Function-based summary evaluators

 def num_exact_matches(inputs, outputs, expected_outputs, evaluators_results):
     return evaluators_results["exact_match"].count(True)

Summary evaluator functions can take a list of any non-null type as inputs (string, number, Boolean, object, array); outputs and expected_outputs can be lists of any type. evaluators_results is a dictionary of list of results from evaluators, keyed by the name of the evaluator function.

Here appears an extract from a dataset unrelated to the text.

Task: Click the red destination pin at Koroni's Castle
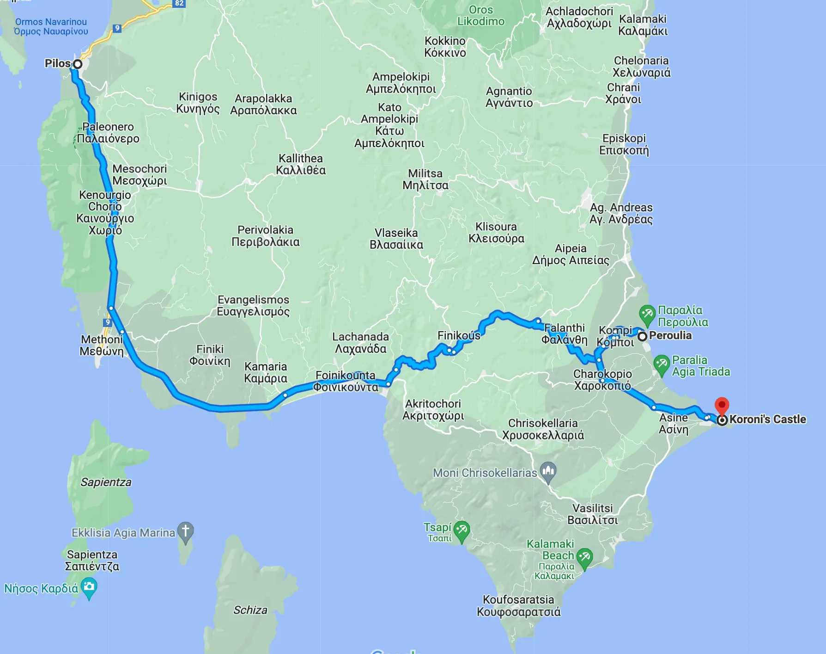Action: pyautogui.click(x=722, y=406)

For example, in the above code snippet the summary evaluator num_exact_matches uses the results (a list of Booleans) from the exact_match evaluator to provide a count of number of exact matches.

Class-based summary evaluators

from ddtrace.llmobs import BaseSummaryEvaluator, SummaryEvaluatorContext

class AverageScoreEvaluator(BaseSummaryEvaluator):
    def __init__(self, target_evaluator: str):
        super().__init__(name="average_score")
        self.target_evaluator = target_evaluator

    def evaluate(self, context: SummaryEvaluatorContext):
        scores = context.evaluation_results.get(self.target_evaluator, [])
        if not scores:
            return None
        return sum(scores) / len(scores)

Datadog supports the following Summary Evaluator return types:

  • Boolean: returns true or false
  • score: returns a numeric value (float)
  • categorical: returns a labeled category (string)
  • json: returns structured data (dict)

5. Create and run the experiment.

experiment = LLMObs.experiment(
    name="capital-cities-test",
    task=task,
    dataset=dataset,
    evaluators=[exact_match, overlap, fake_llm_as_a_judge],
    summary_evaluators=[num_exact_matches], # optional
    description="Testing capital cities knowledge",
    config={
        "model_name": "gpt-4",
        "version": "1.0"
    },
)

# Run the experiment
results = experiment.run()  # Run on all dataset records

# Process results
for result in results.get("rows", []):
    print(f"Record {result['idx']}")
    print(f"Input: {result['input']}")
    print(f"Output: {result['output']}")
    print(f"Score: {result['evaluations']['evaluator']['value']}")
    if result['error']['message']:
        print(f"Error: {result['error']['message']}")

To increase the execution speed of the experiment, you can enable parallel processing:

results = experiment.run(jobs=4)

To test your pipeline on a subset of the data, use:

results = experiment.run(sample_size=10)

To stop the execution of the Experiment if an error occurs, use:

results = experiment.run(raise_errors=True)

6. Review your experiment results in Datadog.

print(f"View experiment: {experiment.url}")

Note: LLM Experiments traces are retained for 90 days.